Lembro aquela casa branca, um bangalô situado bem próximo à
ponta da Lagoa, sempre de portas abertas para acolher quem chegava de viagem e
aportava ali pertinho, recém-chegado de viagem e faminto. Esse local era uma
espécie de aduana da qual Zé Lopinho fora designado fiscal pelas autoridades competentes em São Francisco do Sul. A casa era propriedade da
família Moura. O casal, Sinhá Antonica, Antônia Higina da Graça Moura, e seu
marido José Antônio Lopes de Moura, popularmente conhecido como Zé Lopinho, mais
seus seis filhos. Na frente da casa havia uma calçada e alguns degraus. Ali vinham
sentar, à noite, as esposas dos pescadores que traziam seus filhos para brincar
e tomar um ar fresco nas noites quentes de verão. Essa casa também abrigou a sede da prefeitura, quando da primeira tentativa de emancipar o Distrito de Barra Velha, do município de Araquari.

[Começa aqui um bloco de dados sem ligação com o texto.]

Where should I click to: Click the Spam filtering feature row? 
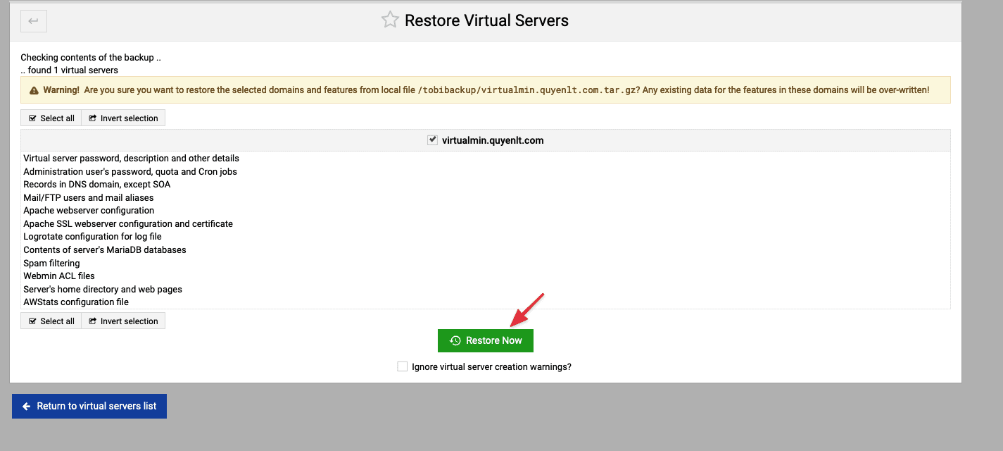pos(51,264)
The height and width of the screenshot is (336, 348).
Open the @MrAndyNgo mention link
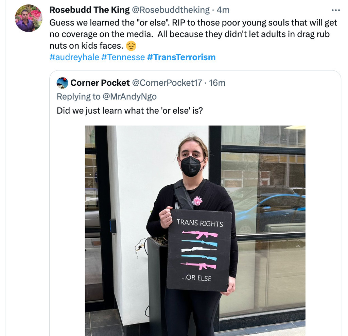point(130,97)
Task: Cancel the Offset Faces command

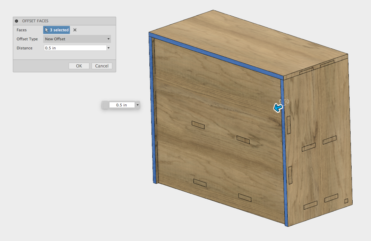Action: (x=102, y=66)
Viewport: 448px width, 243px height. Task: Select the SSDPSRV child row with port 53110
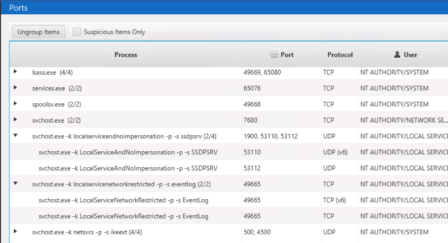tap(229, 152)
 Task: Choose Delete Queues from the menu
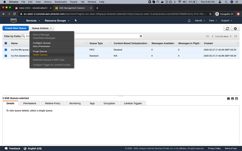pyautogui.click(x=40, y=55)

De toda a família, conheci apenas minha avó, Sinhá Antonica,
meu tio Odorico, o mais velho dos seis irmãos e meu pai, o mais novo da
família. Quando minha avó partiu, em 1954, aos noventa e quatro anos, eu tinha
apenas quatro. Lembro-me perfeitamente desse dia. Vi meu tio chorar sentado na
nossa cozinha. Mas minha lembrança da amada avozinha é anterior a isso. Sempre recostada na
cama a nos ensinar o ABC... Eu gostava de ficar com ela. Usava um lenço, de
estampa miudinha em um fundo preto, na cabeça, amarrado embaixo do queixo. De
vez em quando, levantava a lateral do lenço com uma das mãos e com a outra,
arrumava o cabelo para que não parecesse espalhado. Eu gostava de vê-la fazer
isso. Até a imitava. Ela morava conosco desde que ficou bem velhinha. Conseguia
se deslocar pela casa e fazia as refeições conosco, à mesa. Até o dia em que
desceu a escada da cozinha que dava acesso ao quintal para pitar seu inseparável
cachimbo, caiu e quebrou o fêmur. Nunca mais saiu da cama. Não lembro de vê-la
triste. Um belo exemplo de como enfrentar adversidades.

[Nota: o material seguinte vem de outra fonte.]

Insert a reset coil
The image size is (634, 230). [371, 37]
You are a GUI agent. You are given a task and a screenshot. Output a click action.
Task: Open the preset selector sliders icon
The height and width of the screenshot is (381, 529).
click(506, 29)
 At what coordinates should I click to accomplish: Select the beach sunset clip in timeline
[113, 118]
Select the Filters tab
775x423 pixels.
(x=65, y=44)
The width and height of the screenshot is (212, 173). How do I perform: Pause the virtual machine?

Mas hoje vou escrever sobre meu tio Odorico. Meu pai contava
que o seu irmão tinha o cavalo mais bonito, o mais cobiçado, enfim, o melhor
cavalo da região. Nesse tempo era o único meio de transporte. Como montaria ou
puxando as carroças. Em um certo dia, ele montou, provavelmente escondido, o
tão famoso cavalo do irmão e rumou para fora da propriedade. O bicho estranhou
o cavaleiro, foi em direção à porteira fechada, deu uma freada brusca e saltou
o obstáculo com o cavaleiro atônito em cima. Experiência tão inesquecível
quanto surpreendente. Lembranças de uma juventude privilegiada.

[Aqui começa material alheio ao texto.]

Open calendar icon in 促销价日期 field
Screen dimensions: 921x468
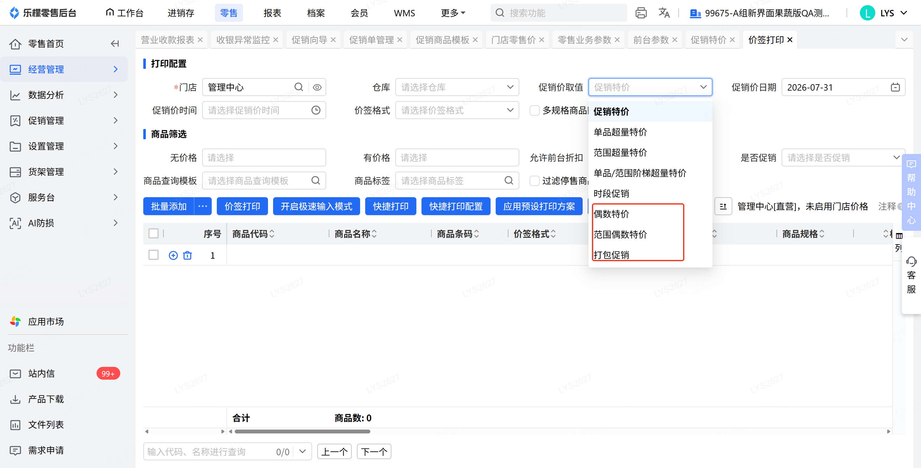[895, 87]
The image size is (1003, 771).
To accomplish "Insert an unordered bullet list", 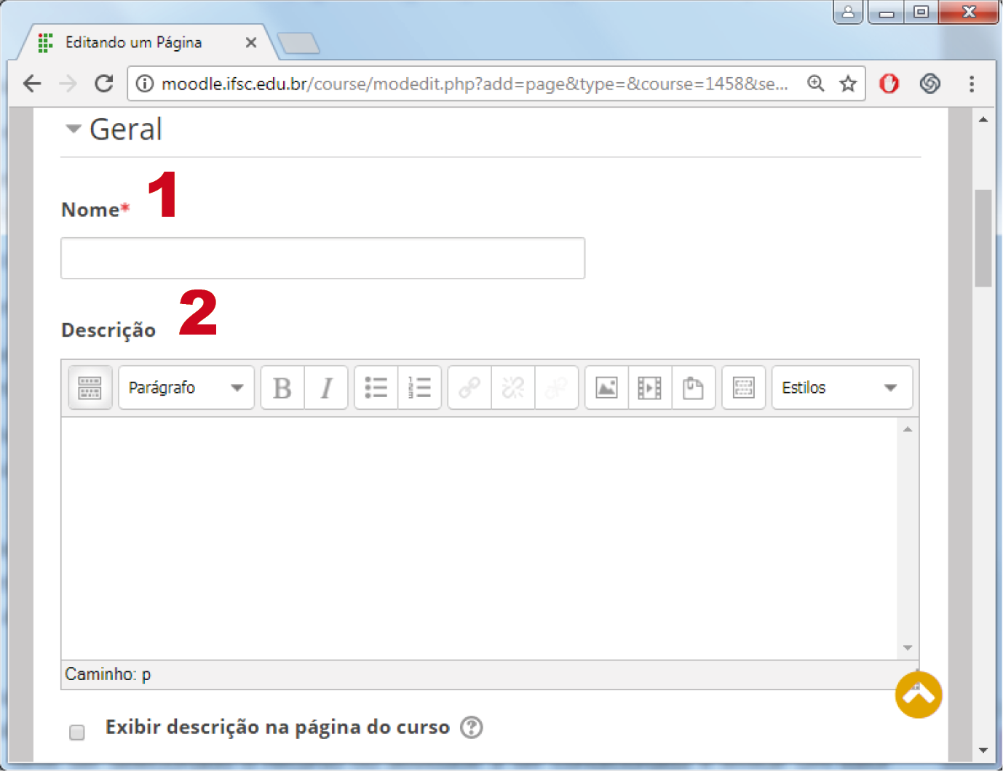I will click(x=376, y=388).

Tio Odorico tornou-se um homem e foi para Joinville tentar a
vida. Lá casou-se com minha tia Lídia com quem teve cinco filhos. O casal
adotou mais um. Eu o vi por ocasião do falecimento de minha avó e depois não
tenho lembrança de tê-lo visto em minha casa, o que começou a ocorrer quando eu
já estava grandinha e ele bastante idoso. Aparecia de vez em quando e ia direto
para o porto das canoas a fim de conversar com os pescadores. Entre uma
conversa e outra, um gole da “branquinha “ e não via passar o tempo. Nós, em
casa, costumávamos almoçar exatamente ao meio dia e titio chegava sempre depois
das treze horas, já bem “alegre”, com uma porção de peixes, todos muito
pequenos ainda necessitando limpar e fritar para o seu almoço. Minha mãe ficava
um tanto irritada quando isso acontecia. Também, pudera! Via de regra, nós já
estávamos terminando nossa refeição sem sequer imaginar que teríamos visita
para almoçar. Um cunhado e tanto!
Certamente ficávamos todos sentados à mesa, em respeito à
visita e por ser o irmão mais velho de nosso pai. Porém a conversa durante a
refeição era um tanto ou quanto desagradável. Ele reservava-se o direito de dar
palpite em nossas vidas. Tudo estava errado. Todos recebiam críticas, mas o
foco principal era sempre o meu irmão Mário. Coitado! Sofria calado e também
meu pai se mantinha em silêncio. Era o irmão mais velho, afinal. Ele não mudava
o tema da conversa em todas as visitas. Meu irmão estava errado, tudo estava
errado e queria a todo custo me levar com ele para Joinville. Eu ficava
apavorada!
Fazia discurso, gesticulava, falava muito alto e o peixe
frito teimava em sair da sua boca. Sempre em tom de crítica à educação que meus
pais nos davam. Hoje até lembro com ternura o único tio paterno que conheci,
mas na época era um pouco difícil entender aquilo que eu achava totalmente
injusto. Com minha mãe, com meu irmão tão amado e com meu pai. Sem falar no
pavor que me causava a ideia de morar com ele e sua família em Joinville. Chegar
para almoçar sem avisar, com peixes para limpar e preparar fora de hora era,
para mim, uma tremenda falta de consideração para falar o mínimo.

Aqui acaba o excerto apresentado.